В самом деле, идея целостности как нормы и идеала определила у Гоголя и его утопию Запорожской Сечи, завершенное изображение которой создавалось как раз одновременно с «Мертвыми душами», и многое в его общественном отрицании современности, разрозненной на неравные по положению классы, сословия, и, наконец, образ и идею автора в «Мертвых душах», отражающие во всей своей сложности и противоречивости целое нации и идею народа, в гоголевском их понимании. Только такое понимание образа автора и народа как объединенного положительного героя поэмы, противостоящего раздробленному на множество эгоистических образов отрицательному лагерю в поэме, — дает нам ключ к пониманию наиболее напряженных и возвышенных лирических мест в ней.

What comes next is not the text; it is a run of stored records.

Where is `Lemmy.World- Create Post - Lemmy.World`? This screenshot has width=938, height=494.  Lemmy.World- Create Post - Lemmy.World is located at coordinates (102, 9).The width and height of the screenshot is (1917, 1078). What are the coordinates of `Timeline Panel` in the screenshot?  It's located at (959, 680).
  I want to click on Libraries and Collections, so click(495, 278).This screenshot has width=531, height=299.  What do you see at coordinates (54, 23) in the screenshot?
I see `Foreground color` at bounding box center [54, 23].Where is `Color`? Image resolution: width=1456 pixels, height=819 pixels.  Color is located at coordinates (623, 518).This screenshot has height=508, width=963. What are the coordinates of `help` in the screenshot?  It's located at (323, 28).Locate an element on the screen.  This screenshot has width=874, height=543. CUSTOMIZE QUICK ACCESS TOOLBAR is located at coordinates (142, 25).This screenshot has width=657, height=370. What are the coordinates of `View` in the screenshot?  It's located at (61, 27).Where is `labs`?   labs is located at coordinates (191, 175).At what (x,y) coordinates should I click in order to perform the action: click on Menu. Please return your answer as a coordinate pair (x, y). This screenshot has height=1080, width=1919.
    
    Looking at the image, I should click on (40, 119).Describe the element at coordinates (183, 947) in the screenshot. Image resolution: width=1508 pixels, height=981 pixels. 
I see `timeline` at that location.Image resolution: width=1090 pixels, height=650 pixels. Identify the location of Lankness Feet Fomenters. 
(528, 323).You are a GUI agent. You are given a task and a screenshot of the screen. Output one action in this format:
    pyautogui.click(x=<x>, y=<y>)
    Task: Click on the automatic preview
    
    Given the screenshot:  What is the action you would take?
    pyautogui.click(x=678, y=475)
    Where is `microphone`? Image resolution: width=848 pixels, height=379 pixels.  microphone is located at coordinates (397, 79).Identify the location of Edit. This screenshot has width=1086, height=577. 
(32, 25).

Еще А. А. Потебня не без видимых оснований ставил вопрос о том, как и откуда могла взяться в концовке «Мертвых душ» все обгоняющая тройка, если вся картина России, как она изображена в тексте поэмы, — картина застоя?[160] В самом деле, если видеть в идейной композиции «Мертвых душ» только объекты изображения, только серию отрицательных персонажей и картин, получается как будто неувязка: большой том в несколько сот страниц почти целиком занят изображением всяческой скверны, и вдруг — как вывод из этого моря скверны: «Не так ли и ты, Русь, что бойкая, необгонимая тройка, несешься?» — и образ светлый, образ, несущий твердую уверенность в великом предназначении Руси, и не только в ее великом будущем, но даже и в ее настоящем — в величии того смысла, который имеет ее историческое движение вперед.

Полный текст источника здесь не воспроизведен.